Copy out every line in the items below that contains the string "coordinates".

* * * * *

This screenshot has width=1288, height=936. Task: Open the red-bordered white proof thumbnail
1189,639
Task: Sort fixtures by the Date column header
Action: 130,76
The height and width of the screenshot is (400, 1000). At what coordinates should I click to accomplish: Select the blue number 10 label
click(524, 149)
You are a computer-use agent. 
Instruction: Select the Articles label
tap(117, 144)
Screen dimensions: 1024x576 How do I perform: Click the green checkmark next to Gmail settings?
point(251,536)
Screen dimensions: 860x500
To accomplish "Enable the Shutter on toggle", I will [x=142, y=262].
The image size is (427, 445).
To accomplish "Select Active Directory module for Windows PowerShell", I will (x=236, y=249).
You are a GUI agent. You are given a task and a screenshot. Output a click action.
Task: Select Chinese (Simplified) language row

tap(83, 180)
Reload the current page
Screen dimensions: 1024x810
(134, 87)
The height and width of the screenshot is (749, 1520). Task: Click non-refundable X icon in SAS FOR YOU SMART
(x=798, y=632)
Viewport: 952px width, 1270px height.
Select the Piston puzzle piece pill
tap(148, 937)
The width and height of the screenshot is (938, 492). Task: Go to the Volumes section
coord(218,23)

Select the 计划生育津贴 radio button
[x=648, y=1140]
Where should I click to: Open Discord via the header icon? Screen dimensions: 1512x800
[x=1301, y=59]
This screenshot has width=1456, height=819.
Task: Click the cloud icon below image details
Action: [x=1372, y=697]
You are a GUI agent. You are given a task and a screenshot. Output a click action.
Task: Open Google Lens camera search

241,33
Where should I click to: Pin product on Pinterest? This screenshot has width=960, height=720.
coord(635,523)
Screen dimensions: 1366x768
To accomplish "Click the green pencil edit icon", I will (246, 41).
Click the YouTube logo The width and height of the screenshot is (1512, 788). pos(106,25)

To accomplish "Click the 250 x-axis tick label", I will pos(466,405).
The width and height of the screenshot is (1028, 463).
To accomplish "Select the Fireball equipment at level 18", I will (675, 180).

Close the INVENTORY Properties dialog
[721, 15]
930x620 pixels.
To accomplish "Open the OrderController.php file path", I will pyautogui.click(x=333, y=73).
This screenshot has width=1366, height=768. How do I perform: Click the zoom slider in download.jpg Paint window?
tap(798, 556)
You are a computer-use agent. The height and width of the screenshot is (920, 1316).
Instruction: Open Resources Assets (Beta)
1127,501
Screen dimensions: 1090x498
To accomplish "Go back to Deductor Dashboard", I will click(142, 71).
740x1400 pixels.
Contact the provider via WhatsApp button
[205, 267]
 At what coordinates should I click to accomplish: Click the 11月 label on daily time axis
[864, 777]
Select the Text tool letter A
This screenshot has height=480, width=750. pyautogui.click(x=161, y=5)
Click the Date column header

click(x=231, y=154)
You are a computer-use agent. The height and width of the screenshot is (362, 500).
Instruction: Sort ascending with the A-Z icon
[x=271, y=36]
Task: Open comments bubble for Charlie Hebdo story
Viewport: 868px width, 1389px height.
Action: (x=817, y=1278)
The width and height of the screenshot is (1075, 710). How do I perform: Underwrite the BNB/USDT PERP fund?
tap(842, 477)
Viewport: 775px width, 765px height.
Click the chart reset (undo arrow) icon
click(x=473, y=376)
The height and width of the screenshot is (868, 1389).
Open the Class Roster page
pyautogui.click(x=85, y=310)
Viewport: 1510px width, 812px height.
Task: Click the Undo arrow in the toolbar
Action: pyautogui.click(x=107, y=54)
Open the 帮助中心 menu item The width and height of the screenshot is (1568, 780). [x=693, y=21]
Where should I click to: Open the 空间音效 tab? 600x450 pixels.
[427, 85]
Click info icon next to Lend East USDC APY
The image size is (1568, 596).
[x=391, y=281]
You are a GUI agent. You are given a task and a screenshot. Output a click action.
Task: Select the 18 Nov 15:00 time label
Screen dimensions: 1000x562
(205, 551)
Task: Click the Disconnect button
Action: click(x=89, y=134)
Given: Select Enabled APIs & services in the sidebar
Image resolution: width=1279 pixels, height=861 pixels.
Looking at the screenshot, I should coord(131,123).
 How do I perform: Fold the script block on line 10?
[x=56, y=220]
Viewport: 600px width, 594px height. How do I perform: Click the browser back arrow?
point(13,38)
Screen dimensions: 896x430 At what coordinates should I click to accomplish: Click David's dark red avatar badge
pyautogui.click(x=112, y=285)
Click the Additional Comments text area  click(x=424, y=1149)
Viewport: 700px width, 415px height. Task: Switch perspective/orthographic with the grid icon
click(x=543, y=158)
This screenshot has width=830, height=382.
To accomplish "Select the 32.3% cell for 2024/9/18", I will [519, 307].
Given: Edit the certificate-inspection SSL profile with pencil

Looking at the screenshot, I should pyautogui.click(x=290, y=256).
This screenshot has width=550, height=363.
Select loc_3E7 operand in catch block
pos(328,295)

* * * * *

EXPECTED ANSWER:
The height and width of the screenshot is (400, 1000). At what coordinates should I click to accomplish: Select the blue number 10 label
 At what coordinates should I click to accomplish: Click the 11月 label on daily time axis
Screen dimensions: 896x430 At what coordinates should I click to accomplish: Click David's dark red avatar badge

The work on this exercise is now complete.